**INPUT MATERIAL**

------------------------------------------------------------------------

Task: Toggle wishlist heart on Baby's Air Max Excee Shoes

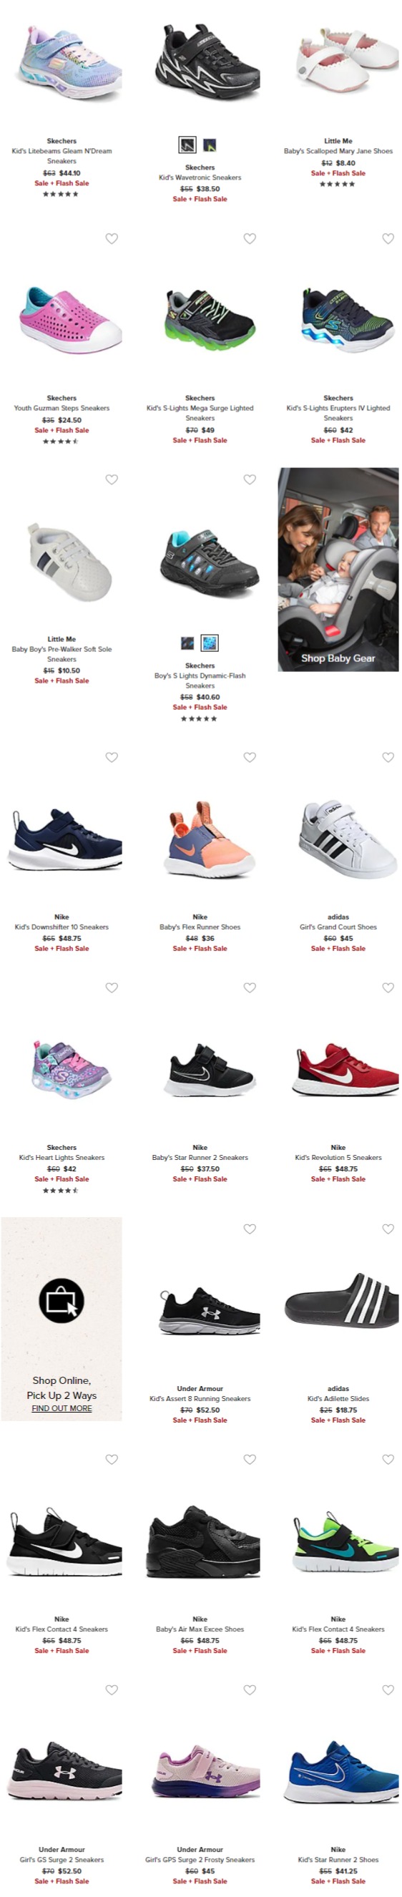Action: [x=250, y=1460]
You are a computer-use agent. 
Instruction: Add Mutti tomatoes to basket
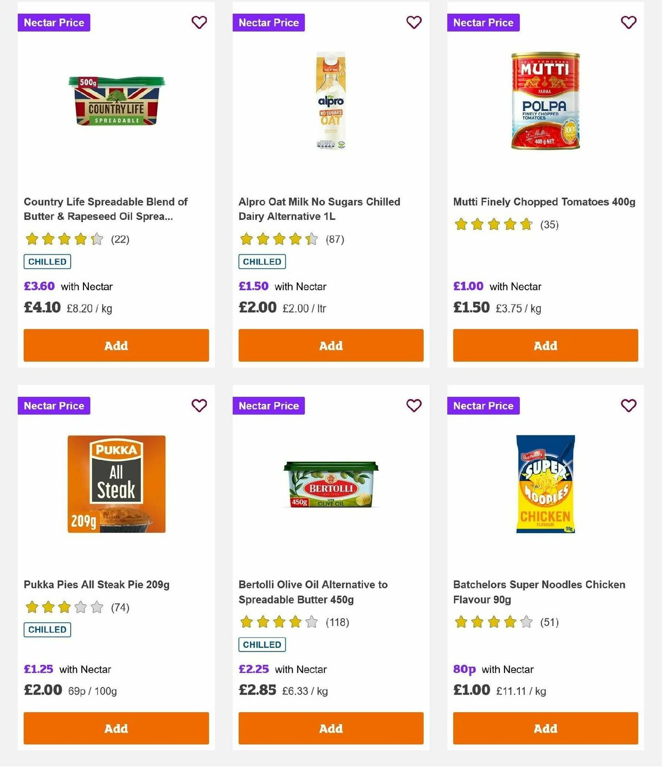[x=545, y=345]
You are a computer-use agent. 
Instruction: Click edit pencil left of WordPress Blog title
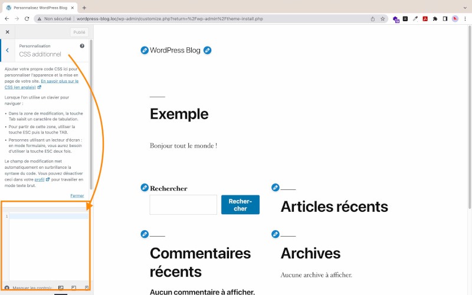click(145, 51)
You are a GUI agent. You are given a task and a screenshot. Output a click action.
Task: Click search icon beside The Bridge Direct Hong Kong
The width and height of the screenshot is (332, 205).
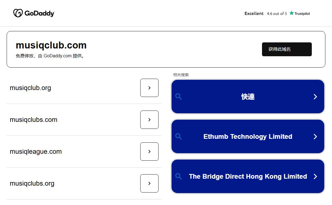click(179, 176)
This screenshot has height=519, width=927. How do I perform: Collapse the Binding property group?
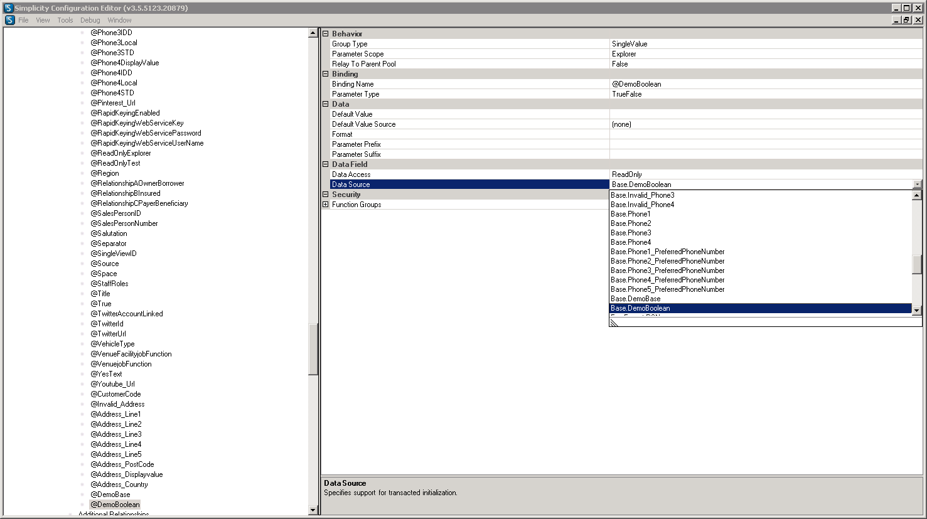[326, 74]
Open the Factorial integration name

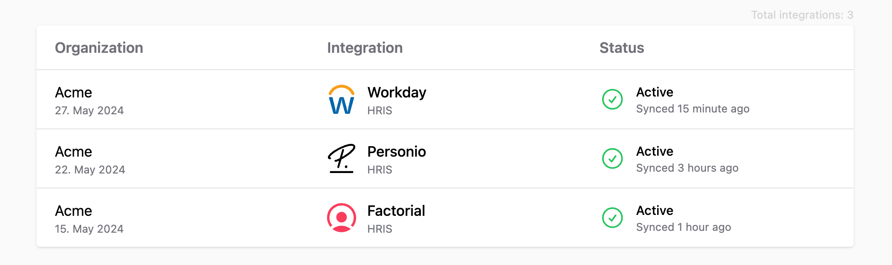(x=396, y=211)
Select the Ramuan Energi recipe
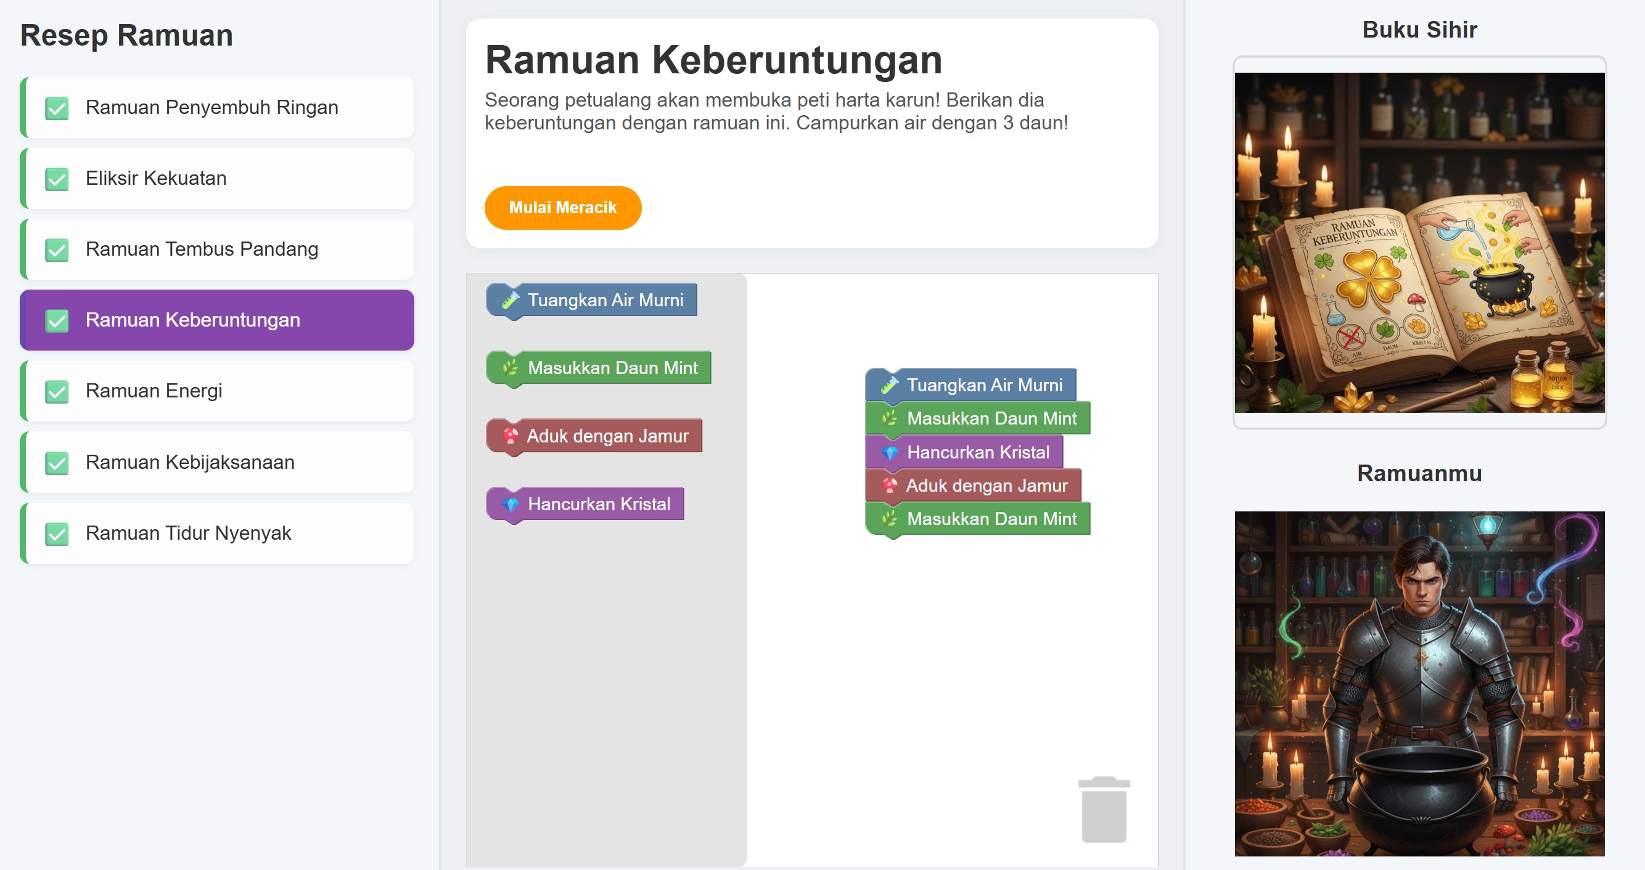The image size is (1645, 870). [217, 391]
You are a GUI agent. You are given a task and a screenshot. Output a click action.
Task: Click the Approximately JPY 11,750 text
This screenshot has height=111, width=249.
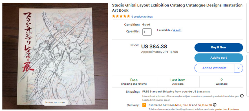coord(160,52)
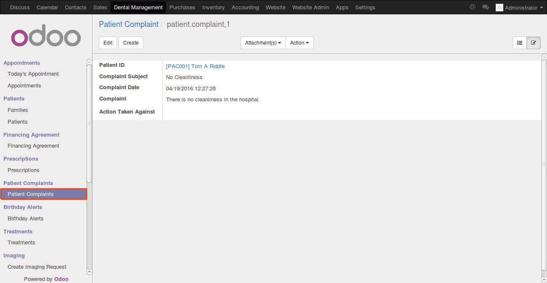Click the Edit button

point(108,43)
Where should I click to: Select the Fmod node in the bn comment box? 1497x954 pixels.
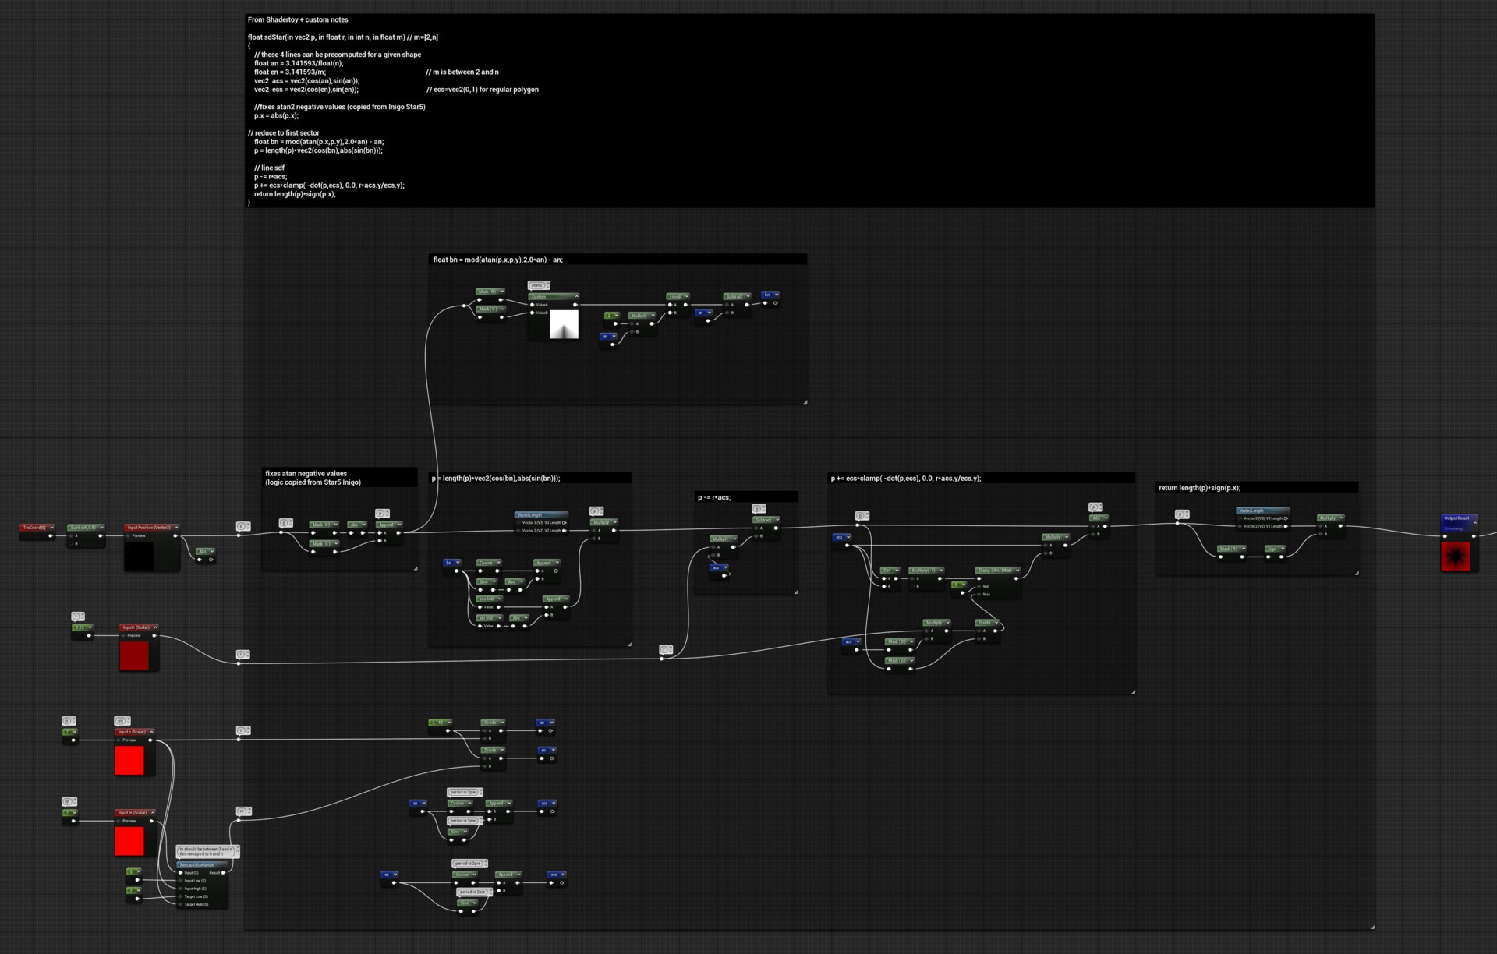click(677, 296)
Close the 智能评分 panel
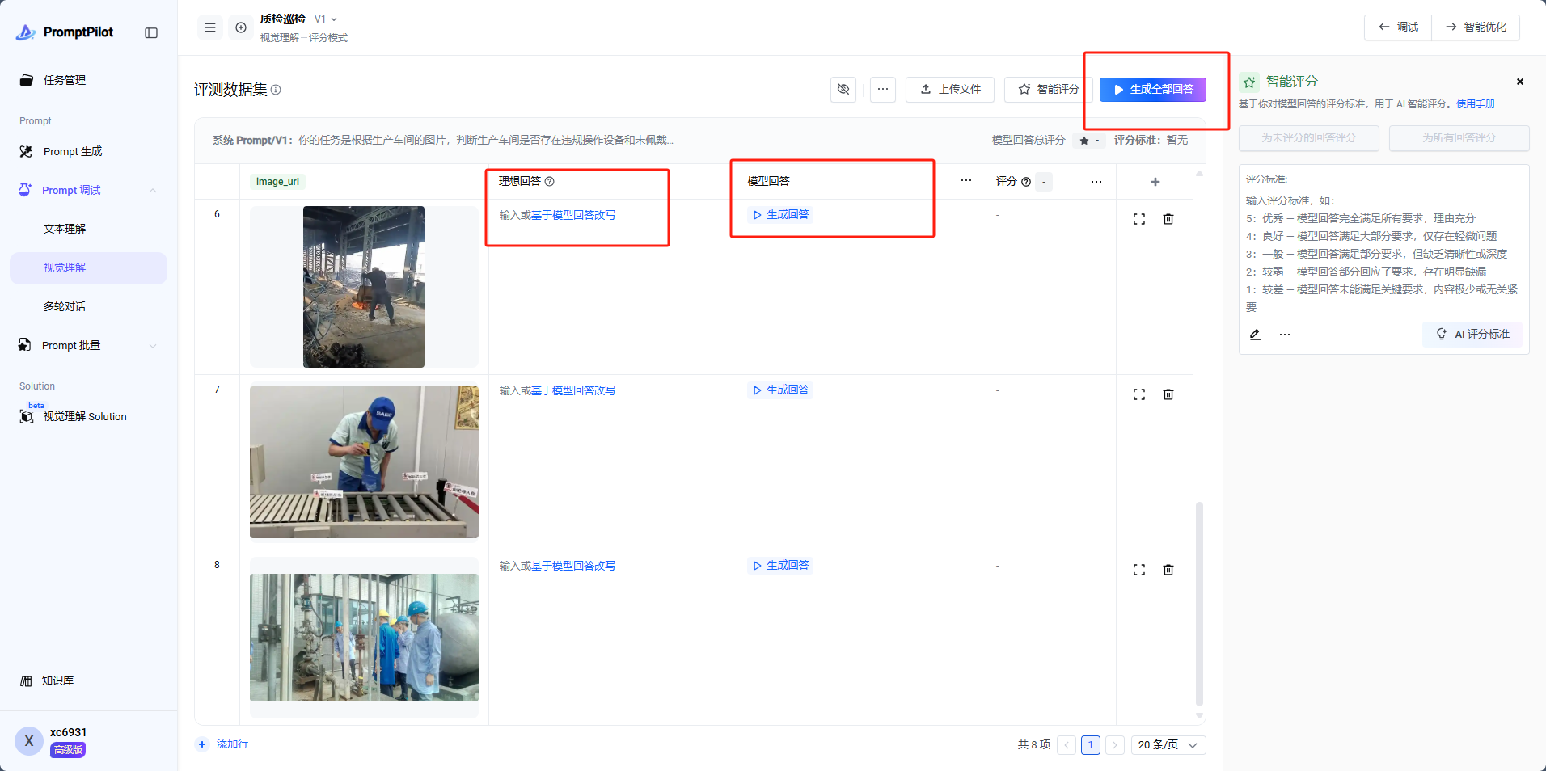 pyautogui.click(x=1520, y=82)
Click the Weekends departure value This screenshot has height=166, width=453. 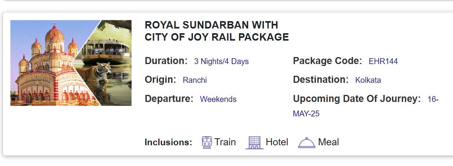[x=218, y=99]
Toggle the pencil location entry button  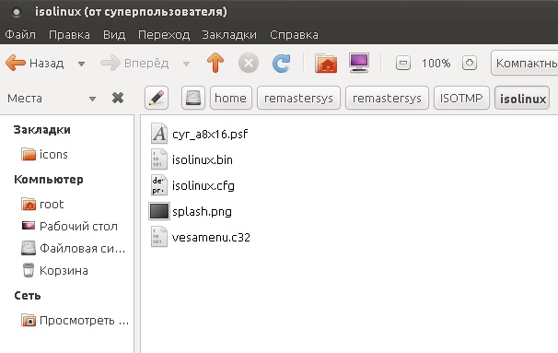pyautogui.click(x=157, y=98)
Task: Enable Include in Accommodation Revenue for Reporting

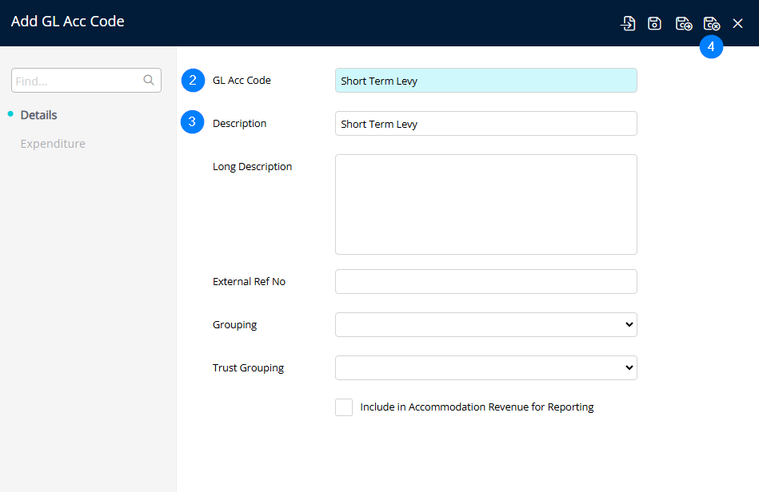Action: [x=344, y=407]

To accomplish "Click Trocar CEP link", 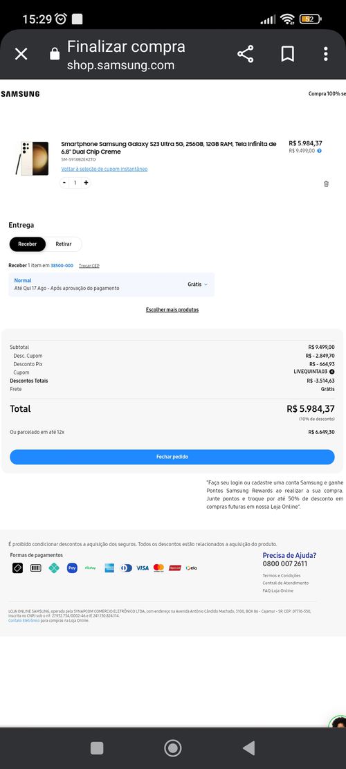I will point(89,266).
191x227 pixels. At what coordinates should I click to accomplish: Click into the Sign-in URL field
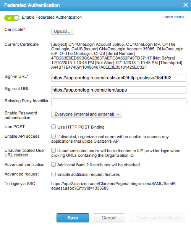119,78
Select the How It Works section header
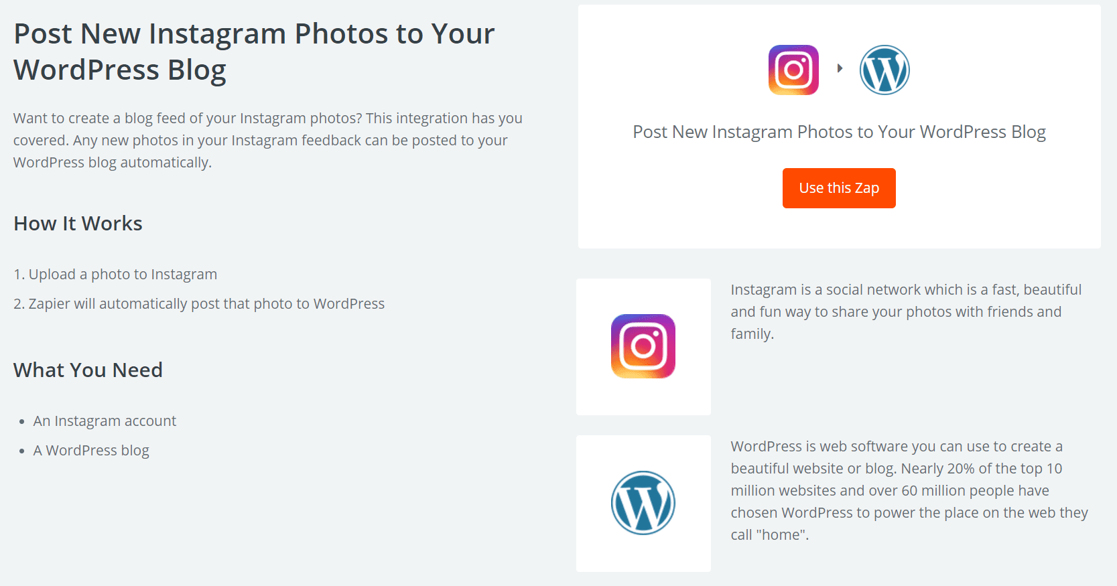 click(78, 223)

------------------------------------------------------------------------

**GOAL**
Could you put the material, from its start through the line containing "click(145, 51)" inclusive, into a Markdown table with the columns Row and Line, skipping blank lines and leaving the pictures out?

**THE ANSWER**
| Row | Line |
|---|---|
| 1 | Task: Toggle wishlist heart on Baby's Air Max Excee Shoes |
| 2 | Action: [x=250, y=1460] |
| 3 | You are a computer-use agent.  |
| 4 | Instruction: Add Mutti tomatoes to basket |
| 5 | [x=545, y=345] |
| 6 | You are a computer-use agent.  |
| 7 | Instruction: Click edit pencil left of WordPress Blog title |
| 8 | click(145, 51) |